Sunday 29 November 2015

Another Hospital Stay

My Facebook newsfeed is flooded with friends who have gone on holidays. One went to Taiwan, another is in Europe, and yet another - a teacher, is in Spain.

As for my colleagues and I, we are not to leave State till next Tuesday evening.

Life's unfair like that.

The last week was an eight-to-five work week, the kind that requires your presence even when nothing is going to be done.

And my father was admitted to the hospital. If I had visited him at the hospital, you can be sure that I would collapse onto the bed by the time I reached home. It was good for a dieting woman who got to skip dinner without too much effort though.

I first received an sms from my brother saying that my father had insisted on going to a Malaysian hospital when I was at work a fortnight ago.

The bags were packed and his passport was already in his pocket.

I called back and persuaded my father to remain in Singapore. It does not take a genius to know that I had no faith in a Malaysian hospital, much less in one that would not know what my father had gone through the previous year.

I had once visited a cousin at a Malaysian hospital and was appalled at the state of it. My cousin's arm was slashed by a love rival in the city area, or so I heard, and was transferred to a government hospital soon after he was admitted to a hospital. His rusty bed was among at least ten or twenty other beds in a huge hall. Some nurses were doing their stuff at the other end of the hall. A few fabric windscreens existed to shield the view from others when they needed to examine a patient. It reminded me of the 1950s to 1970s medical scenes I watched on Channel 8 drama serials. I was shocked that Malaysia was still so backward in their medical advancements.

I managed to persuade my father to visit the GP (General Practitioner) we just visited the day before to get a doctor's letter before setting off for the General Hospital.

My father had been complaining about general discomfort and weakness after his last major surgery and no doctor or physician or temple or church could help him. I had suggested that he do a full body check-up to find out the problem, thus the visit to the GP the previous day. The GP had proposed to get my father to have a full assessment at SGH since he also could not help my father but he needed some time to pen a letter of reference. But my father clearly could not wait anymore.

At the A&E Department, the doctor ran some tests on my father and diagnosed that he had 'dangerously low level of sodium' in his blood and suspected that he had lung infection so he was admitted to the hospital. A four-bedder room.

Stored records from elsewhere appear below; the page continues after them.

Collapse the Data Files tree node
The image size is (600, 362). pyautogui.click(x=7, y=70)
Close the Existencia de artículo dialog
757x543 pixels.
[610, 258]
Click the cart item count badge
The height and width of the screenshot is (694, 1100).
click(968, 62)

After 4 days, my father was worried that the bill might snowball over time since there was no sign that the doctor was going to discharge him, so he walked out of the ward and insisted on being discharged.

And he went home on a Friday.

On Sunday, he woke up with a swollen mouth and neck. His tongue was so swollen that he could not even eat! So back to the hospital he did.

Infection of the floor of the mouth, the doctor said.

This time, my father requested us to put him in a C class ward so that he did not have to worry about the bill. 

And by then, that a $200k medical bill was a reality had stuck in our mind. We signed him up for the nine-bedder ward.

So my father stayed in the hospital for another week. In the course of the week, the doctor diagnosed that he also had SLE (Systemic Lupus Erythematosus), an autoimmune disease which was very rare for an elderly. But it explains why none of our parents have Hyperthyroidism, another autoimmune condition, but at least three of us do.

The good news is: he was discharged yesterday :)

Another good news is: my biopsy report states that my nodule is benign, meaning not cancerous or malignant. However, that was within expectations. I had read up online and the articles concurred that nodules with thyroid problems are usually non-cancerous.